NBAR Configuration Commands

The CLI commands that you need to know to configure NBAR are as follows:

• router(config-if)# ip nbar protocol-discovery

  configures NBAR to discover traffic and keep traffic statistics for all protocols known to NBAR on a particular interface.

• router(config)# ip nbar port-map

  configures NBAR to search for a protocol or protocol name using port number(s) other than the well-known port. A protocol can be represented by up to 16 different ports.

• router(config)# ip nbar custom protocol-name [number {ascii | decimal | hex}] [destination | source] [tcp | udp]

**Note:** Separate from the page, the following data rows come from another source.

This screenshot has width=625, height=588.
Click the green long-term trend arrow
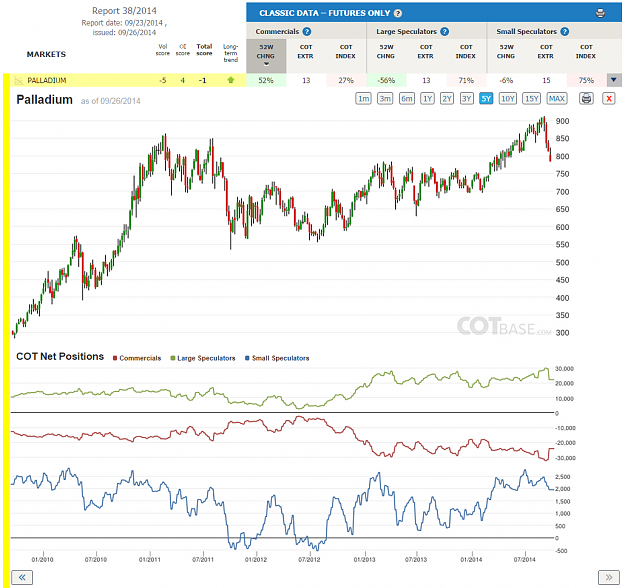tap(230, 80)
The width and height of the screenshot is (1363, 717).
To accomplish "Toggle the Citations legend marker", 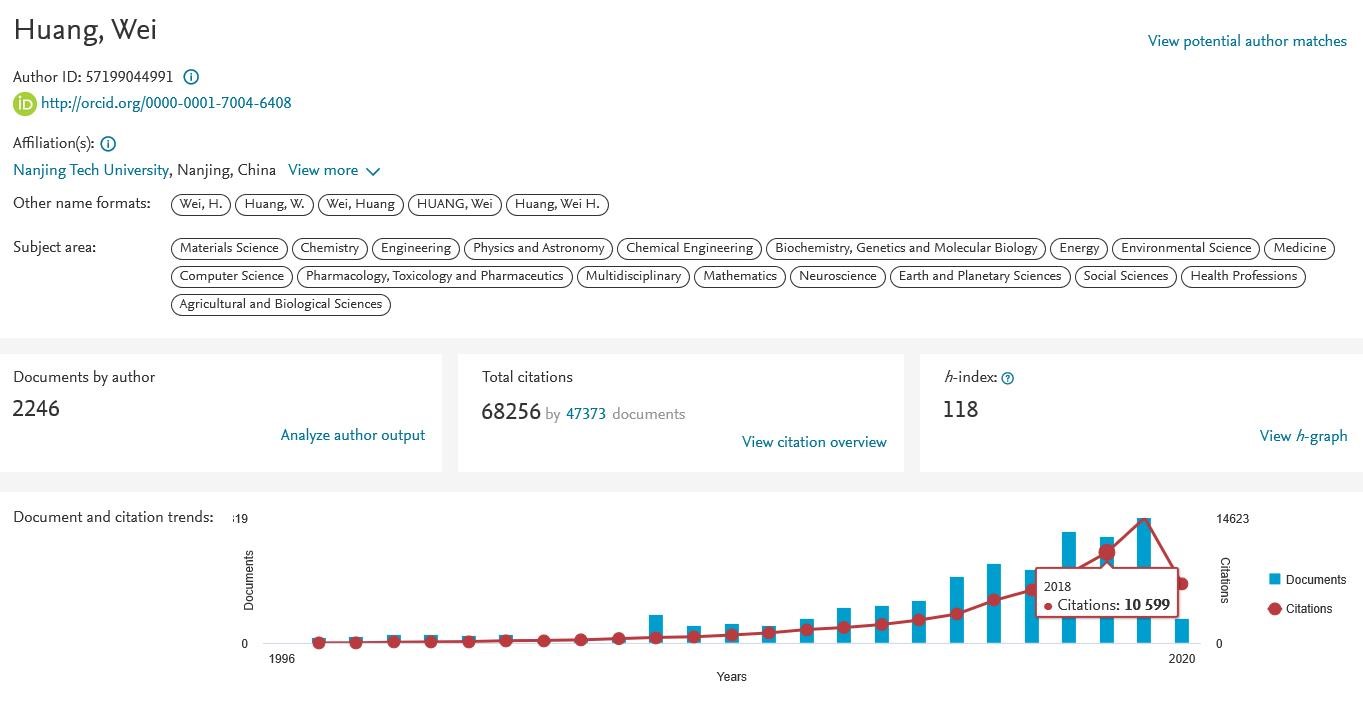I will tap(1275, 608).
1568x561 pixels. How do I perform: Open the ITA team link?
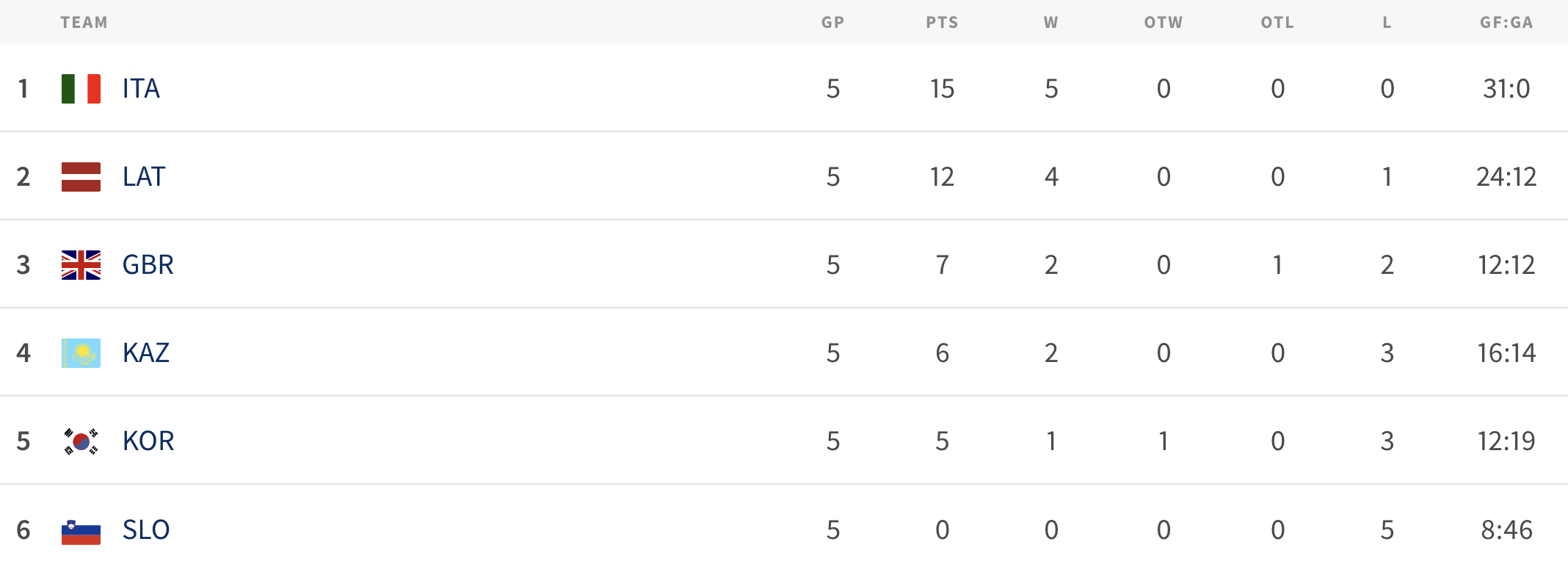tap(141, 89)
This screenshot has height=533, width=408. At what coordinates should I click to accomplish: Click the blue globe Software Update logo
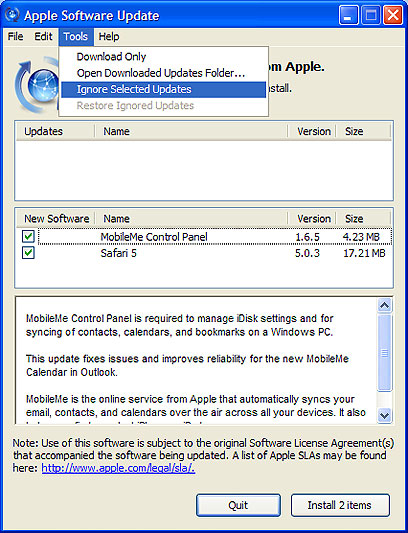(x=37, y=86)
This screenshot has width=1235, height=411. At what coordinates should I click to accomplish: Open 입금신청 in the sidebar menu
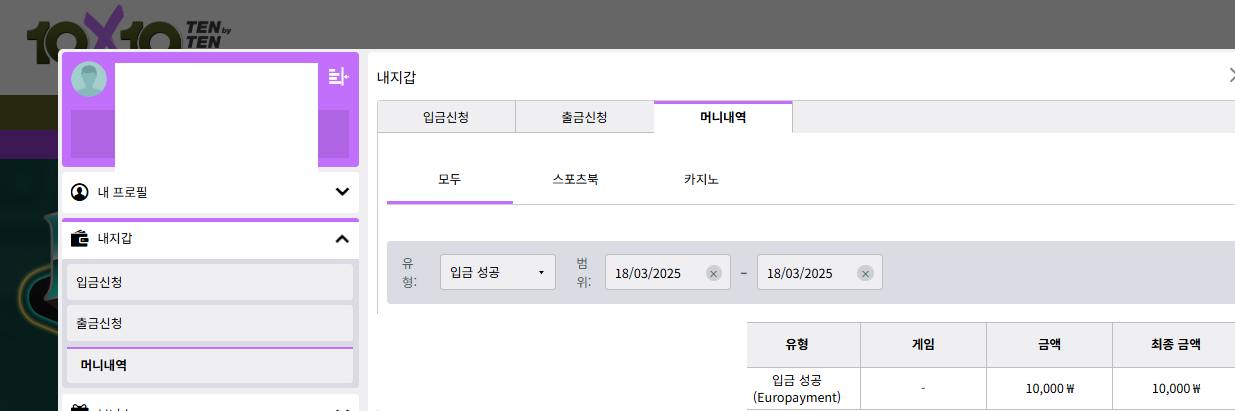pos(210,282)
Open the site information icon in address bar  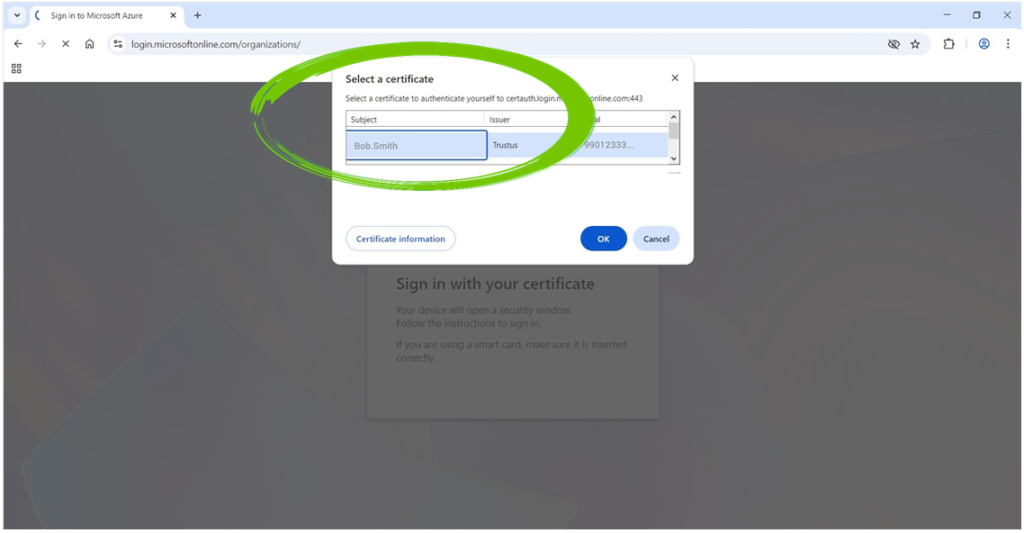click(x=118, y=44)
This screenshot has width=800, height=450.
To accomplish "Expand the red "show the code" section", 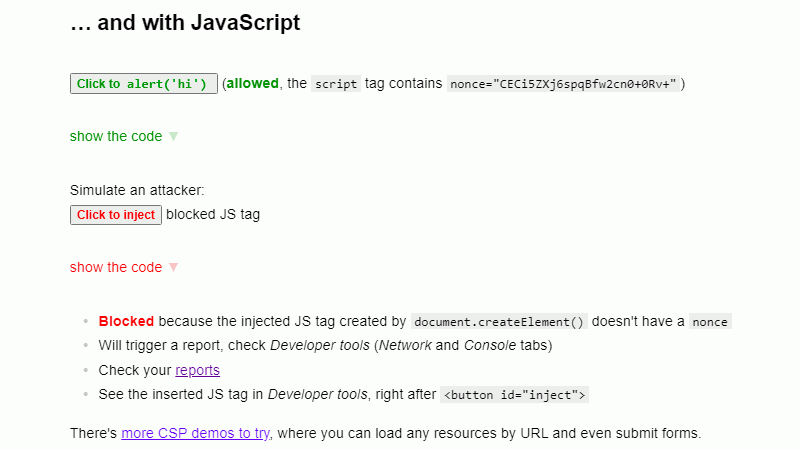I will (116, 268).
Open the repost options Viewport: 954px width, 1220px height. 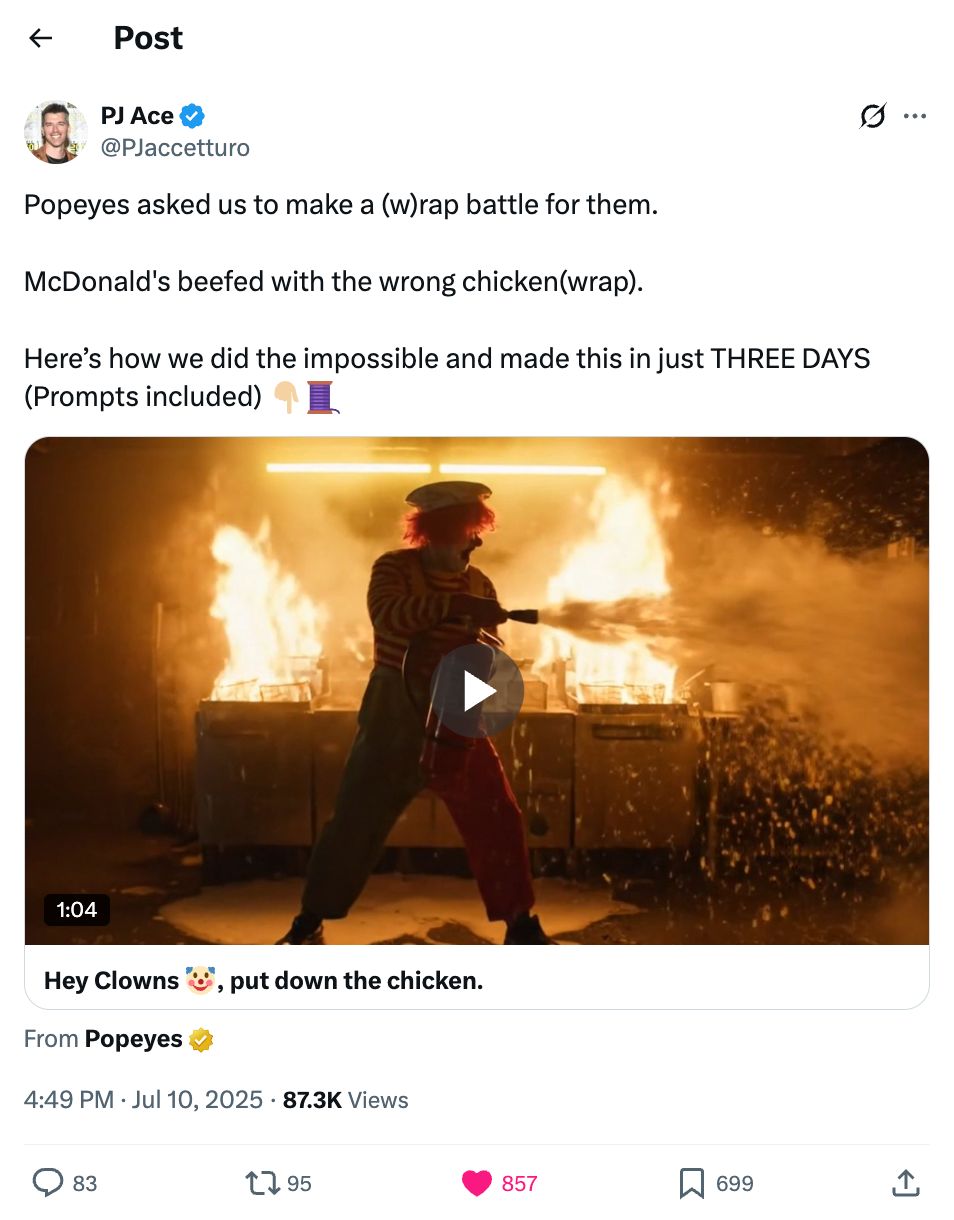point(262,1183)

  configures NBAR to classify and monitor additional static port applications. The parameters for this command are defined as follows:

  - protocol-name specifies the name of the user-defined protocol.

  - number is the byte location of the value to be searched in the payload (0 to 255).

  - destination inspects destination flows only (optional).

  - source inspects source flows only (optional).

  - tcp defines up to 16 explicit TCP port numbers or a range of a maximum of 1000 TCP ports.

  - udp defines up to 16 explicit UDP port numbers or a range of a maximum of 1000 UDP ports.

• router(config)# ip nbar pdlm

  extends the list of protocols by loading a new PDLM (providing the full path to the PDLM). New PDLM versions are provided on the Cisco website at http://www.cisco.com/go/nbar.

• router(config)#ip nbar resources 10-86400

  configures memory usage for tracking the max-idle time (in seconds) of stateful sessions.